EPA released significant findings on the economic benefits of the recycling industry with an update to the national Recycling Economic Information Study prior to the coronavirus pandemic. The study analyzes the numbers of jobs, wages and tax revenues attributed to recycling. The 2016 study found that in a single year, recycling and reuse activities in the United States accounted for: 757,000 jobs, $36.6 billion in wages, and $6.7 billion in tax revenues. This equates to 1.57 jobs, $76,000 in wages, and $14,101 in tax revenues for every 1,000 tons of materials recycled.
Proper disposal of hazardous waste is always essential, but particularly during a global public health crisis. Though changes to business operations may be unprecedented, compliance is still essential: a national emergency does not provide blanket relief to environmental regulations.
It is crucial to regularly check updates from state and local agencies to stay informed.
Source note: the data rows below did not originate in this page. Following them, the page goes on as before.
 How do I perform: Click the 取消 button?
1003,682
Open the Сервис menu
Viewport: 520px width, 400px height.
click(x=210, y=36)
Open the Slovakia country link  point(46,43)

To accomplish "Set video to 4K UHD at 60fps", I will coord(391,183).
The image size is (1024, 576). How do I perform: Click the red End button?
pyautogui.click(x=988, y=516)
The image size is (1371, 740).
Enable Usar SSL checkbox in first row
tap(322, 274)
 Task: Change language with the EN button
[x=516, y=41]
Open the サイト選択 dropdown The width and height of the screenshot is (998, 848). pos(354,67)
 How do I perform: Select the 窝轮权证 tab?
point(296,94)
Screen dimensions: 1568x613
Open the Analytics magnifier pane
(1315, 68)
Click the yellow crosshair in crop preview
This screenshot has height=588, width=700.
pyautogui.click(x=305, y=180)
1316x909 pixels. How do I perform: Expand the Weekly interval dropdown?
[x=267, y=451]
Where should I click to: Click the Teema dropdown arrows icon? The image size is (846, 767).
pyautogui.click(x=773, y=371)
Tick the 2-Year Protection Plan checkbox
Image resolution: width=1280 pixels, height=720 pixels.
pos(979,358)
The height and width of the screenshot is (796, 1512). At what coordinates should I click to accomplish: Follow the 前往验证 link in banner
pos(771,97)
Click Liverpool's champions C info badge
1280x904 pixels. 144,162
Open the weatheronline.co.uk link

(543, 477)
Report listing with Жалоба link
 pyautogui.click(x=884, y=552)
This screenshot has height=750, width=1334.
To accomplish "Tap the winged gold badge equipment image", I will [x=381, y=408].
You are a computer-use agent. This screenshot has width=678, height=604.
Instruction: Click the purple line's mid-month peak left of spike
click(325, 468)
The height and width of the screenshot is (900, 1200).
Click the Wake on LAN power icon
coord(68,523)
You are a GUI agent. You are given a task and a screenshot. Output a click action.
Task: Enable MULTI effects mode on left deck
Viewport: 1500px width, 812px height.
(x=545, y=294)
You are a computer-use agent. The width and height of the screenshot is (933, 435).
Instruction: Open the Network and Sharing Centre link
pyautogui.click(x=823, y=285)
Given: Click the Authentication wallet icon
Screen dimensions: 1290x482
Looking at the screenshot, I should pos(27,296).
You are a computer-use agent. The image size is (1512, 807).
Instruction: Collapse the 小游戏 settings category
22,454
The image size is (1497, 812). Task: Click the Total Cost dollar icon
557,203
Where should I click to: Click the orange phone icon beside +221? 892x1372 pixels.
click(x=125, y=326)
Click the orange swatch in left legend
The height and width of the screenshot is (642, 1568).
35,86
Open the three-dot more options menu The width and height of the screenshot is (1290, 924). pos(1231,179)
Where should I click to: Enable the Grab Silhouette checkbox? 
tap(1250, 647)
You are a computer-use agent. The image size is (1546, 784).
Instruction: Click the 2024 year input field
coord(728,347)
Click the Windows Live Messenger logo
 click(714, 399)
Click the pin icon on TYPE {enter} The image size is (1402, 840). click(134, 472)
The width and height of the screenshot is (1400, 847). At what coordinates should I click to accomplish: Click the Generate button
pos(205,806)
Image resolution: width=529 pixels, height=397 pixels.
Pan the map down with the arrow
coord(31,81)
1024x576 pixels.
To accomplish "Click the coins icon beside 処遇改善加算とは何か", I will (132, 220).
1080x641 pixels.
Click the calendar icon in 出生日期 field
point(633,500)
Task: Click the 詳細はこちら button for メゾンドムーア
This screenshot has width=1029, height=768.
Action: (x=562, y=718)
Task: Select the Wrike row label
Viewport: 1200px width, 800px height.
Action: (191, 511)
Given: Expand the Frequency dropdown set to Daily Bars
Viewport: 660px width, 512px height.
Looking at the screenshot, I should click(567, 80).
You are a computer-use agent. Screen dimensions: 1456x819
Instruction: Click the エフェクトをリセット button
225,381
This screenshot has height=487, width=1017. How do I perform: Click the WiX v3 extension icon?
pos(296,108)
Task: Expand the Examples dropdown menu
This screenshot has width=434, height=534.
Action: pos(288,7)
Their websites will publish instructions around handling operations remotely, including submitting fees and permits electronically and announcements around enforcement discretion. The CDC and OSHA have released specific waste-related guidance for Covid-19. Regulated waste facilities are equipped to manage all Covid-19-related waste. Hazardous waste, including paint and solvent waste, may need to be rerouted to other properly permitted facilities for disposal.
State agencies as well as The Healthcare Waste Institute have issued guidance for managing Covid-19 waste, while the EPA has published a list of chemicals effective against Covid-19.